[This originally appeared as my comment on a Pulse blog post regarding marketing for Frontline.]
I agree with Ryan. Measuring the reaction of the community to our marketing efforts is going to be really difficult (and not really worthwhile). It’s not our creative marketing that changes people’s souls, but God’s good pleasure. If we’re going to measure anything, it should be stuff that we can actually control. Like participation.
It’s not our job to make society think highly of the church. Or for us to be popular with any demographic. If anything, I gather from the Bible that, if the world loves the church, then something’s wrong with the church.
If we concentrate on simply doing what God tells us to do: sharing the Gospel, helping others in the community, and individually living holy lives, then we’re doing what we’re supposed to do, regardless of what effect it has on our society.

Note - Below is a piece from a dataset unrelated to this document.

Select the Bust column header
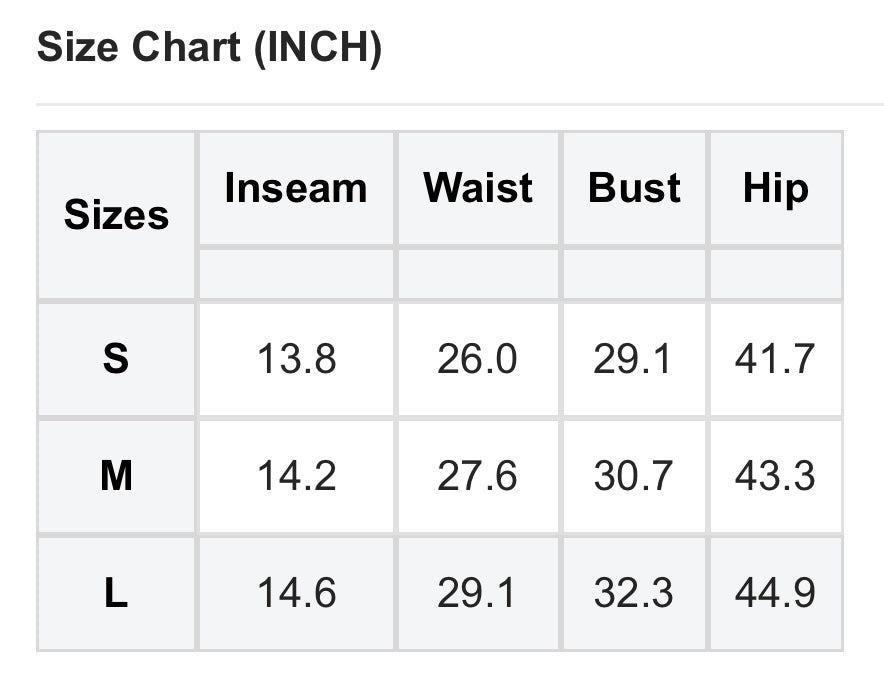 [634, 188]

We can’t control effect. Only God can influence the hearts of fallen men.
As a marketing group for Frontline, I think we should use media to 1) communicate the Gospel, 2) cover Frontline-related acts of service in the community, and 3) provide an “insider’s” look at what it means to live a holy life (e.g., from a personal perspective, like a blog)—struggles and all.
Some ideas that just popped into my head are…

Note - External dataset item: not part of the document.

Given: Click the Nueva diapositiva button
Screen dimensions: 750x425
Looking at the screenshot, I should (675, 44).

Make sure we recruit at least one person on each Global Impact trip to write a daily blog on what they’re doing over there. As a natural skeptic, I myself wonder whether my money is going to send a bunch of folks on vacation.
Get other insiders to provide their thoughts on their respective ministry. Like a Frontline Athletics blog, an Evangelism team blog, etc. And unite all of these bloggers into one community—Pulse.
I’m personally interested in writing a “how to” blog on Evangelism. It would provide actual training on how to talk to complete strangers, as well as an insider’s look at actual evangelism outreaches (Christ on the Mall, etc.).
Basically, I think we should feature the work of the Frontline community. And the only measurement that would actually be useful is how much involvement we have from our own community. Then we can know if Frontline is doing a good job of training and equipping Frontliners to be doers of the Word and not hearers only.
The reaction of the community is beyond our control, and we really shouldn’t be worried about making us or God seem more attractive to them. We can’t convince people to turn to God. We can only show them the way.